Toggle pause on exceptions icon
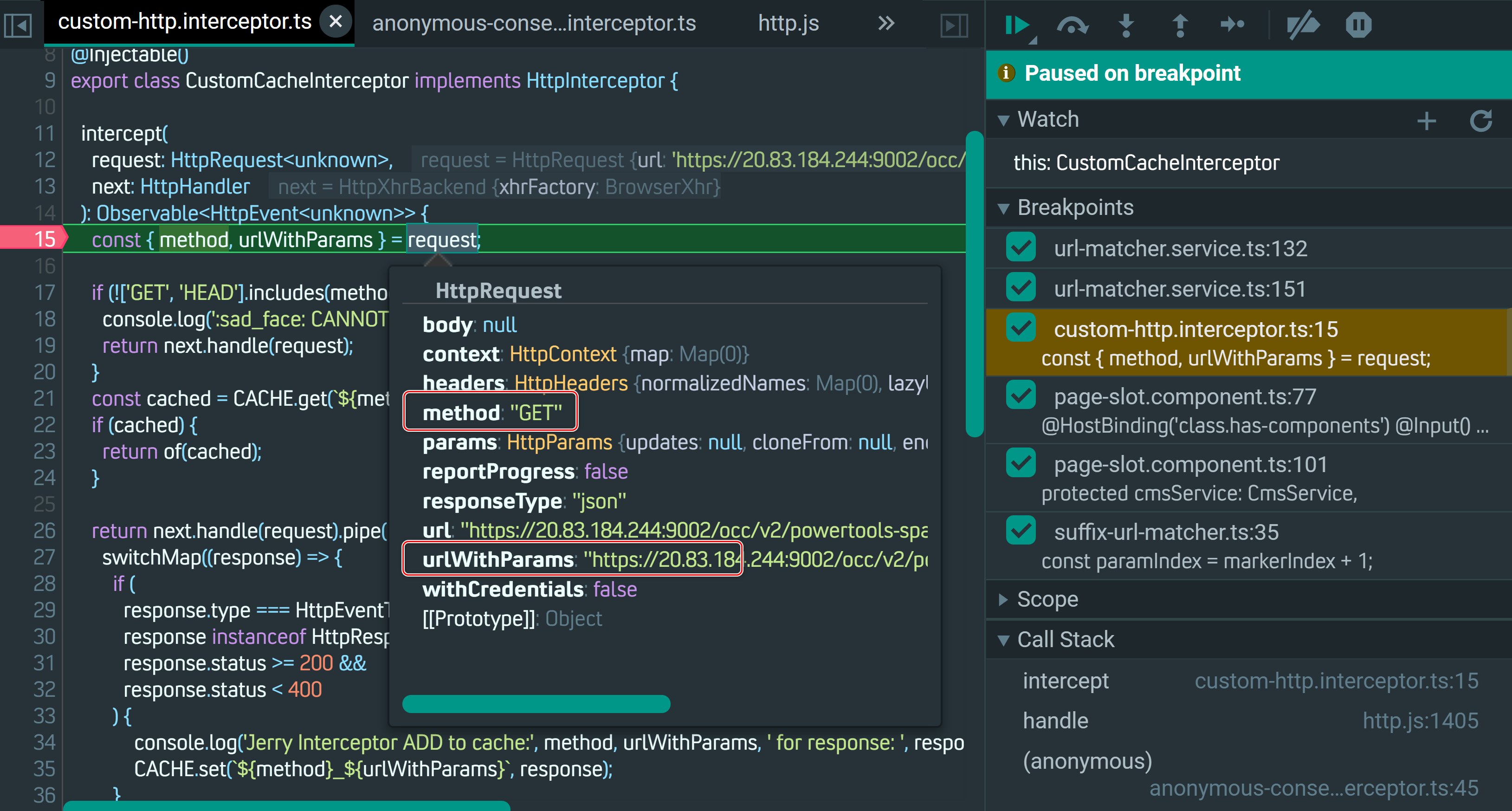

▬▬▬

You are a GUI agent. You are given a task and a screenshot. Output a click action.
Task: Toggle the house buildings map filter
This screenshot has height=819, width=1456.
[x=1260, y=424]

▬▬▬

• _Exercise objective_: Where does "Toggle" appear in the listing? Show every line that has it.

• _Exercise output_:
Toggle pause on exceptions icon
Task: Toggle the house buildings map filter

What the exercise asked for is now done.